There are other factors of training outside time. There are many, many different types of therapy: human centered, cognitive behavioral, systems, etcetera. These theories revolve around views of personality, mental health and disorder, work, leisure, family - you name it. Different therapists practice, believe, and work with different theories. There is logic in each step a therapist takes, though their approaches may differ.

2: When Therapy Doesn't Work

Therapy does not always work. I will touch on four major reasons this may be.

1- The therapist and the client don't "click." I have experienced this before. Certain theories that may work for some clients may make others feel defensive. Sometimes rapport is not established. Sometimes the specialization of the therapist does not suit the needs of the client. This is neither party's fault.
2- The client does not hold up their end of the relationship. Therapy is not entirely about simply talking about your problems, even though talking is a large component. Therapists may issue "homework." For example, a client with social anxiety would be assigned homework of talking to five strangers before their next session. Some people believe that merely speaking with a therapist will improve your life, but it is very much a two way street. Not being open enough with a therapist, not actively trying to improve- this can all cause therapy to "fail."
3- The therapist does not hold up their end of the relationship. The therapist may allow his or herself to become enmeshed with the client, or to become friends with the client. The therapist might also be ill equipped to deal with a client, or simply no longer good at their job.

Pro claims that a degree in logic would prevent a therapist from using techniques that would not produce results. Again, each therapist operates with theories and precedent in mind. Unfortunately, as previously stated, the client and the therapist may not always click.

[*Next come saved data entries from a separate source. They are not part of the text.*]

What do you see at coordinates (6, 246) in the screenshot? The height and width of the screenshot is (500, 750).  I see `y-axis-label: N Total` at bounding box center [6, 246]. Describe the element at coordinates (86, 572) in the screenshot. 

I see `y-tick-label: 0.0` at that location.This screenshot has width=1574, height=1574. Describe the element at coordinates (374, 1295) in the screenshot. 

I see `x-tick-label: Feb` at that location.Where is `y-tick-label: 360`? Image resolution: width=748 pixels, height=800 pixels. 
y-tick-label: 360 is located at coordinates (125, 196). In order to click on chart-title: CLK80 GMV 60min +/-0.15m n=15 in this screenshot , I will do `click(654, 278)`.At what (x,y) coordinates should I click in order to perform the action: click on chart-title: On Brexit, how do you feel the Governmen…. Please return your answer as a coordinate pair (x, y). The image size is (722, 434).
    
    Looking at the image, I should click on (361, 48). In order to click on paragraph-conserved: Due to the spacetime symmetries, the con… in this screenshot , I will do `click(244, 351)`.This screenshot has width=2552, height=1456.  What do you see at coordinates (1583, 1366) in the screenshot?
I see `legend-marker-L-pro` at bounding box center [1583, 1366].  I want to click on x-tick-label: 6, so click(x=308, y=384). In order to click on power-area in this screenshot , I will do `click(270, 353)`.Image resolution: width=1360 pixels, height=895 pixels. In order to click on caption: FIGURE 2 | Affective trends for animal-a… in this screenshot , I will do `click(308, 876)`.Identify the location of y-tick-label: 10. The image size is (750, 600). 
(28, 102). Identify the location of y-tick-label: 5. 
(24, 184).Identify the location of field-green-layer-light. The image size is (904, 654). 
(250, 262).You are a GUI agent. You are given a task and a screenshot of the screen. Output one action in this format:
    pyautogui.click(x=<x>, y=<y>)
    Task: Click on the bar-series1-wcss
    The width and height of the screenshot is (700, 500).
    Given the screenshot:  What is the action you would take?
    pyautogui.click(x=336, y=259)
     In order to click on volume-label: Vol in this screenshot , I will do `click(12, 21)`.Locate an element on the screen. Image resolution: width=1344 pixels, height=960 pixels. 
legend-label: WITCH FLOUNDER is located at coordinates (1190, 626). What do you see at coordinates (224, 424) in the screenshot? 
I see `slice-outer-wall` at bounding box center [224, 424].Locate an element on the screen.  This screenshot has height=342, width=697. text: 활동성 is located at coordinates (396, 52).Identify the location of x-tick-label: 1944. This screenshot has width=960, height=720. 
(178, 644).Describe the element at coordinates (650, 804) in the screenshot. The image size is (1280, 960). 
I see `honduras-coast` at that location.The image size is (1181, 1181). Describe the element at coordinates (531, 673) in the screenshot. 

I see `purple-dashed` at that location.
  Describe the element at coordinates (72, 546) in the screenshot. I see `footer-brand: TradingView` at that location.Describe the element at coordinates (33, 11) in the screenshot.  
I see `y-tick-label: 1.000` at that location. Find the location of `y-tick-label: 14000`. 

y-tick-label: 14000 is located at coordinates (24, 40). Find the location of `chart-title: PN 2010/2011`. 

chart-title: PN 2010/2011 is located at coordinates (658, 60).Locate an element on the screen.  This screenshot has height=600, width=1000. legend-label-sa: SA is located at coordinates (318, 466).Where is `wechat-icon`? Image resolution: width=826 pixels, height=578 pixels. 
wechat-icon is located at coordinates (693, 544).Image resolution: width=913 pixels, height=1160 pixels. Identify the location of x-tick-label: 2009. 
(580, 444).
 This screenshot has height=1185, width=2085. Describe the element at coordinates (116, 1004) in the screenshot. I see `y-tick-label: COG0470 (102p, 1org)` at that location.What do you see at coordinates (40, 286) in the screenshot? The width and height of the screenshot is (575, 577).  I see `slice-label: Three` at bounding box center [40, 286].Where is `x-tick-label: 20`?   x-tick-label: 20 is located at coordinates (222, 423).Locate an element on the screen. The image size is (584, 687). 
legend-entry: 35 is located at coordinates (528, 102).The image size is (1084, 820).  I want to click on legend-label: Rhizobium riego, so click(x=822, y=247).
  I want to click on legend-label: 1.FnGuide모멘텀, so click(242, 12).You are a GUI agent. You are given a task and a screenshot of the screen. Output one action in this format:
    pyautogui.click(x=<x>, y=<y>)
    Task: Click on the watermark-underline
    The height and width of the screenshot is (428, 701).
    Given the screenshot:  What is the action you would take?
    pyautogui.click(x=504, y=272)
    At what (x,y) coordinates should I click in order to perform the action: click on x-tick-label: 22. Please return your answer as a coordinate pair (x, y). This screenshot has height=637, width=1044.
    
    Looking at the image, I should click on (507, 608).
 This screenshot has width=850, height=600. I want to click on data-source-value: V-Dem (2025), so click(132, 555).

3: Why A Degree In Logic Is Unnecessary

A degree in logic would be excessive and unnecessary. As I have already explained, therapists go through extensive amounts of training in order to provide their services. One who has gone through post-graduate training is almost certainly able to apply logic, as they must study extensively to take a test to get into a post-graduate program - which is then followed by intensive studying. They must be able to read textbooks upon textbooks of theories and counseling techniques and turn them into twenty page essays. Some must devise an entire thesis paper and defend it to others who hold doctorates in their field.

I don't believe that a college degree in "logic" would correct any of the perceived problems that Pro has brought up.

Additionally, Pro mentions that having training in logic would protect them from fraudulent training techniques, though this is already unnecessary. The American Psychological Association already evaluates university programs and accredits those who meet its criteria and are not "scams," much like Board of Nursing evaluates and accredits nursing programs and accredits those who are also not "scams."

Pro's final two paragraphs I unfortunately do not believe are relevant to this debate, as the topic is limited to the scope of psychotherapists. Pro is free to correct me if this is not a correct assumption, and I thank them again for such an interesting debate topic.